The visa bond has strained many years of diplomatic and academic ties between the US and Malawi, a relationship constructed by programmes relationship from the Sixties and bolstered by sustained funding in training and improvement.
Final month, Malawi’s international minister, Nancy Tembo, known as the coverage a “de facto ban” that discriminates in opposition to residents of one of many world’s poorest nations.
“This transfer has shattered the plans most Malawians needed to journey,” stated Abraham Samson, a pupil who had utilized for US scholarships earlier than the bond was introduced. “With our financial system, not everybody can handle this.
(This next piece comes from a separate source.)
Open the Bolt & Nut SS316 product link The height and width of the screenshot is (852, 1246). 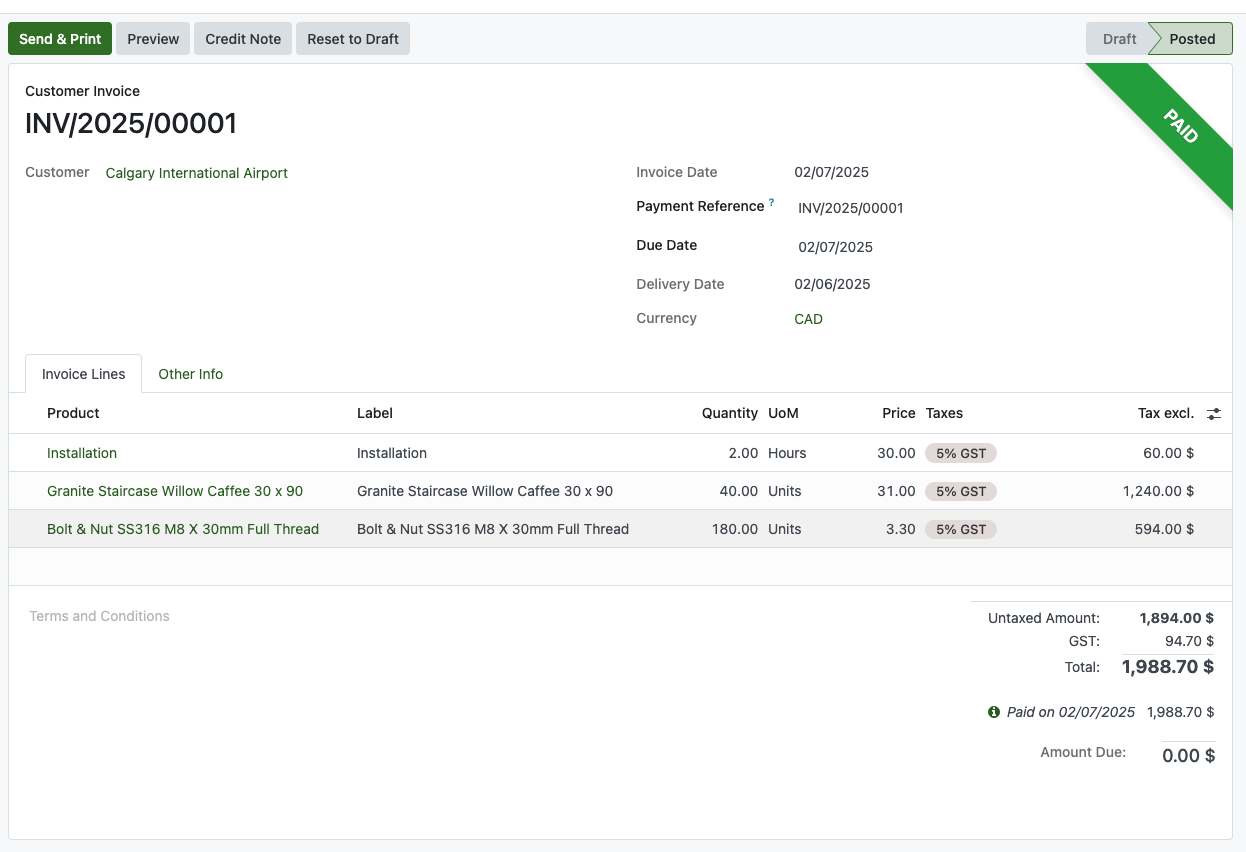point(183,529)
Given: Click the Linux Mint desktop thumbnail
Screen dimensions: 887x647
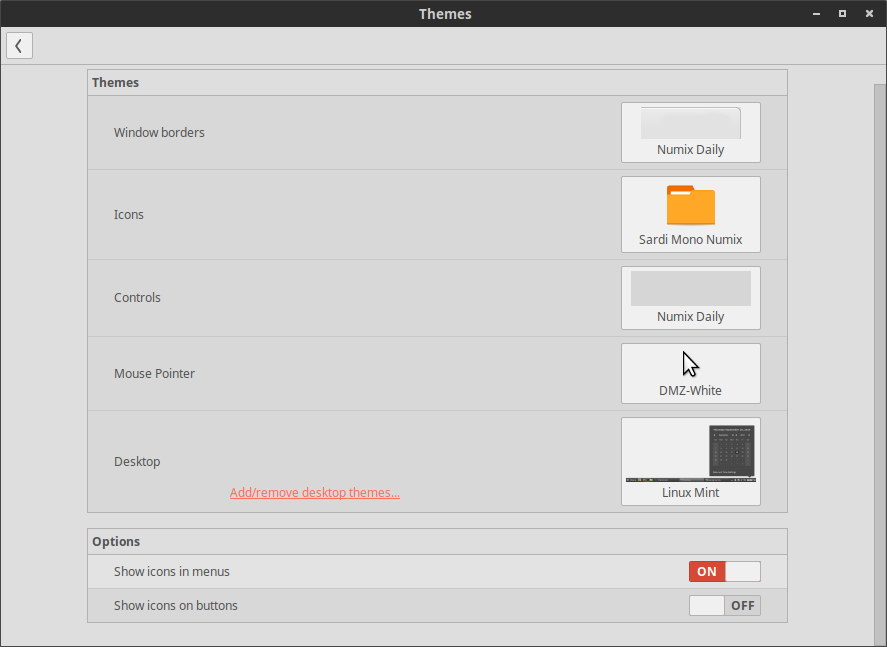Looking at the screenshot, I should click(690, 452).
For these of us chasing additional research, these goals are actually a mirage.”
Samson has stopped monitoring his e mail for scholarship responses. He feels there’s little level, believing that even when a suggestion have been to reach, the general prices of learning within the US would stay far past his attain.
Part 214(b) of US immigration regulation already presumes each visa applicant intends to immigrate except confirmed in any other case, forcing college students to reveal sturdy ties to their residence nation.
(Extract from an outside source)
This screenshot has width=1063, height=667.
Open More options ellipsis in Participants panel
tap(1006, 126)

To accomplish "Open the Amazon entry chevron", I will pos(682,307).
The bond provides one other burden, whereby candidates should now show each their intention to return and that they’ve entry to wealth past the technique of most.

Hope on maintain
The scenario is much more tough for small enterprise homeowners.
One businessman has spent twenty years creating his small electronics import firm in Lilongwe, counting on common journeys to the US to determine cost-effective suppliers.
Within the aftermath of the mandate, the $15,000 visa bond has disrupted his plans, forcing him to purchase from middlemen at outrageous costs.
“Each delay eats away at my margins,” he defined, talking underneath the situation of anonymity to guard future visa prospects. “My six staff depend on me. If I can’t journey, I’ll must ship them residence.”
Civil society teams, such because the one Kajoloweka helms, are mobilising in opposition to the coverage. The group is documenting “real-life tales of affected college students,” lobbying each regionally and internationally, and “partaking companions in the US and Europe to lift the alarm”.
“We refuse to let this subject quietly extinguish the hopes of Malawian youth,” he stated. “This bond is a barrier, however obstacles could be challenged. Your goals are legitimate, your aspirations are professional, and your voices matter. The world should not shut you out,” he added, talking usually to Malawian youth.
In the meantime, again in his village, Chunda contemplates a future far totally different from the one he had imagined. His scholarship to the College of Dayton sits unused, a reminder of a possibility denied.
“I assumed life was about to vary for the primary time,” he lamented. “For my complete household, not simply myself. I now must look elsewhere to grasp my dream.”
This text is printed in collaboration with Egab.